(INFORMATION PROVIDED Opens)

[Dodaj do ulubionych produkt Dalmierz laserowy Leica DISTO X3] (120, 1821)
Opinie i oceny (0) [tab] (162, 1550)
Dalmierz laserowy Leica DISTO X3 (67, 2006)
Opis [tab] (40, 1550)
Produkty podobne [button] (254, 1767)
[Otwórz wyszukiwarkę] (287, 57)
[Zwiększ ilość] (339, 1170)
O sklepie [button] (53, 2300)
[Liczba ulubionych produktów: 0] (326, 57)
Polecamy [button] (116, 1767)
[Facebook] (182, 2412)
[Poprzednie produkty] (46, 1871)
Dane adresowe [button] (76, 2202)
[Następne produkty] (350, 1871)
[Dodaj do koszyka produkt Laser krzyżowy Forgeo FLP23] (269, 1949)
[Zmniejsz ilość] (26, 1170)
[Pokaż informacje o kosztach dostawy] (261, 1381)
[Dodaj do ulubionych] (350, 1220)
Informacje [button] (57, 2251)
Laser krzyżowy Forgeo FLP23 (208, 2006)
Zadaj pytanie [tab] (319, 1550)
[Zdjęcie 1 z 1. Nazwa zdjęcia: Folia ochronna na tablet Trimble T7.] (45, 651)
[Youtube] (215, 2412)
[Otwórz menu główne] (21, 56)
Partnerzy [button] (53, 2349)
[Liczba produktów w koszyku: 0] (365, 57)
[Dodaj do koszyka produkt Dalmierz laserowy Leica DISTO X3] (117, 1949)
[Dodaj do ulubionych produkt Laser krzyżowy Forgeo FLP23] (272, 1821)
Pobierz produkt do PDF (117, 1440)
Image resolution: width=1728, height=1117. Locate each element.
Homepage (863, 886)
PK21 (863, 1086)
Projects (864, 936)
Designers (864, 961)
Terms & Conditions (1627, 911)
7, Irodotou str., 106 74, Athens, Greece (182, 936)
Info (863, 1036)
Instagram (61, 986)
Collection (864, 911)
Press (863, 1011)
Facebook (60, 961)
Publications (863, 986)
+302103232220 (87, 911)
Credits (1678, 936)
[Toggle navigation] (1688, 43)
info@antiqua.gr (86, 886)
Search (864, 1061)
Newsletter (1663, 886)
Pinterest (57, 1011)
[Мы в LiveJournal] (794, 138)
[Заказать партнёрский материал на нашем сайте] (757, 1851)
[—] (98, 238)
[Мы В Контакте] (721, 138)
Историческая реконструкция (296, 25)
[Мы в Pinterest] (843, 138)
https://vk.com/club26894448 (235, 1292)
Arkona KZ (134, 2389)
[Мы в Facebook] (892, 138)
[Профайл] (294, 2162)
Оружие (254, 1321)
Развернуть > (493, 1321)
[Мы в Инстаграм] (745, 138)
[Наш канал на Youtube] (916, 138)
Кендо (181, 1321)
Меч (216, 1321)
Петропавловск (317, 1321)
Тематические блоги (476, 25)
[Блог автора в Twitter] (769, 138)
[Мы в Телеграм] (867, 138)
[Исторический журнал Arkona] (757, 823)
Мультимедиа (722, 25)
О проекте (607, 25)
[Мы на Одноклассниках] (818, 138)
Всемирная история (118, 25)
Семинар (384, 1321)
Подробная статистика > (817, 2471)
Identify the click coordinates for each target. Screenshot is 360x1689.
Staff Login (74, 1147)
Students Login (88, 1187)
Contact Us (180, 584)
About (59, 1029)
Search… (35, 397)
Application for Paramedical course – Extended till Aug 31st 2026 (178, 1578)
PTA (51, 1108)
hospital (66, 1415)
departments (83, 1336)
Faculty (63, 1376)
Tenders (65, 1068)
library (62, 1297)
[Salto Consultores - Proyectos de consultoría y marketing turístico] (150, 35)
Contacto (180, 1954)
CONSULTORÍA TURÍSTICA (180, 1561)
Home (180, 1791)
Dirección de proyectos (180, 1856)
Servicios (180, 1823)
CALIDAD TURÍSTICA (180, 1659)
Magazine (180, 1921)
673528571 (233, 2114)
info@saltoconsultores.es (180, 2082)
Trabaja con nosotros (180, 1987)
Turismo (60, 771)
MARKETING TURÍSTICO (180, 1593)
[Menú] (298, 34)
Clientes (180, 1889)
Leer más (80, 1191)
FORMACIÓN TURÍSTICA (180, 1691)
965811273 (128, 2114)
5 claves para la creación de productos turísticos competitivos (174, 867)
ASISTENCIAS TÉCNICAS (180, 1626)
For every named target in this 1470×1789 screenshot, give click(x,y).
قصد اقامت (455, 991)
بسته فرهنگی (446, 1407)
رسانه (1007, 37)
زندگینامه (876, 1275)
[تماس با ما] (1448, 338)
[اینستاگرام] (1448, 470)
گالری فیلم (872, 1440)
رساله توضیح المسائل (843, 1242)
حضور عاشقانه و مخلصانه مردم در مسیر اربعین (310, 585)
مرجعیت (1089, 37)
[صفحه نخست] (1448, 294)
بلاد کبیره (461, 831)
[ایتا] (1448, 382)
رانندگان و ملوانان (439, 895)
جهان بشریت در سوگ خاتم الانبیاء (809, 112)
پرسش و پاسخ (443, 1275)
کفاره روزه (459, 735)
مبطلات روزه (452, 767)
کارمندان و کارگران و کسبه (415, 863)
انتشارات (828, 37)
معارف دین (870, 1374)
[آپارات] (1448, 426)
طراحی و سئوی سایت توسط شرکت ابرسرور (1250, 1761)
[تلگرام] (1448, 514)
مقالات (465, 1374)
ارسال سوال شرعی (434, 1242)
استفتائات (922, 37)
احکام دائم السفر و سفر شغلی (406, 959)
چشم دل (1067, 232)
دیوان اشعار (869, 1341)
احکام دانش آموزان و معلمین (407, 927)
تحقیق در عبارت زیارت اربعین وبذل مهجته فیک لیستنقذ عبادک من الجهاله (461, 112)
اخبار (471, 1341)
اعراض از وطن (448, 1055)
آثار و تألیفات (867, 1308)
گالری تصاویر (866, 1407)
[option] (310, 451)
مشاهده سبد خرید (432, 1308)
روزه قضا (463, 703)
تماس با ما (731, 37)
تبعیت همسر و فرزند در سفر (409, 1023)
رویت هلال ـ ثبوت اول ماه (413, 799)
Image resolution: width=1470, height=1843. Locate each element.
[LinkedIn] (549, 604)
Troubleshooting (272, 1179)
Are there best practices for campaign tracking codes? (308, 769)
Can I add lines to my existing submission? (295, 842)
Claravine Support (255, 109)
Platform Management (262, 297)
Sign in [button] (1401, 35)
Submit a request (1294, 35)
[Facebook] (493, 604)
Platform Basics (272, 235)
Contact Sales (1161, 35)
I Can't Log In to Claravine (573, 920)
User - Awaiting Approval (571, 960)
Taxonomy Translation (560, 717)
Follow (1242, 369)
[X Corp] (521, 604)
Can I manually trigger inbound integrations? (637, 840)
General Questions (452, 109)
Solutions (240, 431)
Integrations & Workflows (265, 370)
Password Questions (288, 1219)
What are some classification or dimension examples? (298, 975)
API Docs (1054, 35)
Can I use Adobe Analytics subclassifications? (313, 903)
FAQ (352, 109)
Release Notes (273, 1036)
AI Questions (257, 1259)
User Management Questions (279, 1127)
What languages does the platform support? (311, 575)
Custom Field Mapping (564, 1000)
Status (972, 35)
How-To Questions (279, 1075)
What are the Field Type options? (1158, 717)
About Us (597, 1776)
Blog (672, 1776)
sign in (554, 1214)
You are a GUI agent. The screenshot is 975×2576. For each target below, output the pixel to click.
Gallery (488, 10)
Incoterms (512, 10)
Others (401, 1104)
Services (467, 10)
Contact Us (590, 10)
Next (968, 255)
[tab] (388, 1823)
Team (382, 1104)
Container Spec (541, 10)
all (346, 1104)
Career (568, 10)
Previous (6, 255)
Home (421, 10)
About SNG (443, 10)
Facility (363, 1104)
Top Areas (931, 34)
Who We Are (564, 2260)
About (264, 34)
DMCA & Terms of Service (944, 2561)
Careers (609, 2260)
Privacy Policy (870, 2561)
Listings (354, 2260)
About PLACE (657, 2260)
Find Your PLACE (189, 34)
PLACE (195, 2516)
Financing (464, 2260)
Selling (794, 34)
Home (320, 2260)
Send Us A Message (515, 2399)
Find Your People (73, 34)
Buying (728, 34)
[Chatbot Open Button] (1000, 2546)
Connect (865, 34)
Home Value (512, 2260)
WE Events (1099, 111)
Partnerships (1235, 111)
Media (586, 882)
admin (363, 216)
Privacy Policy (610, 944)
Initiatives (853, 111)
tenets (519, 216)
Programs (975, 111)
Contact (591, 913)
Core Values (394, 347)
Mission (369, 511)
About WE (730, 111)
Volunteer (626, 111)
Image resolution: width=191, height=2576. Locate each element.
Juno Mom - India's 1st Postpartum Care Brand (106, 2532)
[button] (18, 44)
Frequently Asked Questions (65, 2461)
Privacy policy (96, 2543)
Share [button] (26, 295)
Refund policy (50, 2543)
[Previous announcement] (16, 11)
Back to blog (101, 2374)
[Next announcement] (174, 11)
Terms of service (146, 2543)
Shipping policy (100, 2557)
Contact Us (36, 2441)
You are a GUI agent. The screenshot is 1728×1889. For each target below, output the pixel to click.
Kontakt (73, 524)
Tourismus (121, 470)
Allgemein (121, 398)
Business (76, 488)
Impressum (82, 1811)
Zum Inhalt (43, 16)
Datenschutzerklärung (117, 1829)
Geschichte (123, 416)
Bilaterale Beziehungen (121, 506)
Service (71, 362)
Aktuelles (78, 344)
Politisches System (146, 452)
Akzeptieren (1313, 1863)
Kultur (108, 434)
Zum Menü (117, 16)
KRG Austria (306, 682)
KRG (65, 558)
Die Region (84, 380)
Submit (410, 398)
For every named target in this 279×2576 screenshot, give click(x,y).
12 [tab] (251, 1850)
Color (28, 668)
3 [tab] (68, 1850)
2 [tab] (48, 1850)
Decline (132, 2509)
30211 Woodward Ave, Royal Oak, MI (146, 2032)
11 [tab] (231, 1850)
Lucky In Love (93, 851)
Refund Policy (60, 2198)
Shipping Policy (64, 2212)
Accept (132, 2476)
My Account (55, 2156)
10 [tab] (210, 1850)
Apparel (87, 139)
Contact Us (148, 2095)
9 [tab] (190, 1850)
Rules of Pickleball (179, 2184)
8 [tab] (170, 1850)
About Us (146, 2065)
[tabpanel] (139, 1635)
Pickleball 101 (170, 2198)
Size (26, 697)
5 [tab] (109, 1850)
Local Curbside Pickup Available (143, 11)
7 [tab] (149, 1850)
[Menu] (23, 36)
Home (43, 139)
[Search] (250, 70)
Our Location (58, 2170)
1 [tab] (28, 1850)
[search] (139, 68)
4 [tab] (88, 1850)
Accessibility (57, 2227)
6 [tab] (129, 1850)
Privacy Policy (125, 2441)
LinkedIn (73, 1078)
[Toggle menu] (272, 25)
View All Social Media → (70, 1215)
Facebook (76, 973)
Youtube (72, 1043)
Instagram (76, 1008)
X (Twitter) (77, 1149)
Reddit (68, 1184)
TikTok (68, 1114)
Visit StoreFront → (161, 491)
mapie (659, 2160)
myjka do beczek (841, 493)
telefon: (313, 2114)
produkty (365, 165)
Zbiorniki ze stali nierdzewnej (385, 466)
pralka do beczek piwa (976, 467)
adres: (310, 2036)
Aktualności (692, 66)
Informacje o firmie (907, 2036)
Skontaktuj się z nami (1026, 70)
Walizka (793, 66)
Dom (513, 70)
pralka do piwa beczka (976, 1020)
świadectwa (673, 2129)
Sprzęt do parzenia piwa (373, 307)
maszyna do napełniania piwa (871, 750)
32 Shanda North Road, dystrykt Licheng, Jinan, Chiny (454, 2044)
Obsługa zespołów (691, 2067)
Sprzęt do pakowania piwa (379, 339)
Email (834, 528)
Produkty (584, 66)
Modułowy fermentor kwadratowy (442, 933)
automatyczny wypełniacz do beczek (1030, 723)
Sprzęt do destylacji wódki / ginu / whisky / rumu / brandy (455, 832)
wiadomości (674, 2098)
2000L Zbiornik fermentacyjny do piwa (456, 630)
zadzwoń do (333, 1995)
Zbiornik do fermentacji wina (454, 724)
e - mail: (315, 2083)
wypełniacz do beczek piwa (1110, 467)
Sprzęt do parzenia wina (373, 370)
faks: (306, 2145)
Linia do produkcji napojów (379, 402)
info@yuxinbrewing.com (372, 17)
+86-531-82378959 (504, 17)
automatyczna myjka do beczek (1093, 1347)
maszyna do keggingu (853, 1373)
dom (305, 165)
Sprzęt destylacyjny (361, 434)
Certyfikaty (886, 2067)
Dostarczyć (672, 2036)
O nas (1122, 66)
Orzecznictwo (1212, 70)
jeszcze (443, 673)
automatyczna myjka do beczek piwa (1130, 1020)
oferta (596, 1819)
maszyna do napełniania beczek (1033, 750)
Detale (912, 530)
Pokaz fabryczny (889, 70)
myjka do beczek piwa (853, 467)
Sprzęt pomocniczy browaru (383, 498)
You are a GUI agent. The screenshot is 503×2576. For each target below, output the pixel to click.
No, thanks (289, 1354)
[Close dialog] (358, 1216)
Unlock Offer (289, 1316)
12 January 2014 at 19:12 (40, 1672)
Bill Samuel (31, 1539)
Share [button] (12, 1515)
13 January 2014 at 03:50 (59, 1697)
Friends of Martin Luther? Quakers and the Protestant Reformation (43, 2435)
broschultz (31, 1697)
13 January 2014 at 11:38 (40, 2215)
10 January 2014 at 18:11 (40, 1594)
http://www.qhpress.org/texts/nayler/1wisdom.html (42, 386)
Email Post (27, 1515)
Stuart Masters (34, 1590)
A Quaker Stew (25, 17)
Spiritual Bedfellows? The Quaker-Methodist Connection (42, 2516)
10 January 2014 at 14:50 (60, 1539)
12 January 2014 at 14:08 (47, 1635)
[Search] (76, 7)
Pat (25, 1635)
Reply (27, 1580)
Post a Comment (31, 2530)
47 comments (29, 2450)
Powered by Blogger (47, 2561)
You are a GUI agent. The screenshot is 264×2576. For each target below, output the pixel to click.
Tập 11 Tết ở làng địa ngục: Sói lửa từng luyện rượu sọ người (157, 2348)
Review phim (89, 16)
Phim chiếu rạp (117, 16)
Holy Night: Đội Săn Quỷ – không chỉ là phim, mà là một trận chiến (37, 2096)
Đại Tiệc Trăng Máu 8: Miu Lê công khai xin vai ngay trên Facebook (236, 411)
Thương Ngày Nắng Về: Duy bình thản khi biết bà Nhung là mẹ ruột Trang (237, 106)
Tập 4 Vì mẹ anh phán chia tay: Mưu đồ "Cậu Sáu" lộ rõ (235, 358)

(INFORMATION PROVIDED Closes)

TRY IT - Among the entries above, locate the lines containing "Home (43, 139)" and "View All Social Media → (70, 1215)", and transcribe exactly those two lines and all lines between.

EXERCISE OUTPUT -
Home (43, 139)
[Search] (250, 70)
Our Location (58, 2170)
1 [tab] (28, 1850)
[search] (139, 68)
4 [tab] (88, 1850)
Accessibility (57, 2227)
6 [tab] (129, 1850)
Privacy Policy (125, 2441)
LinkedIn (73, 1078)
[Toggle menu] (272, 25)
View All Social Media → (70, 1215)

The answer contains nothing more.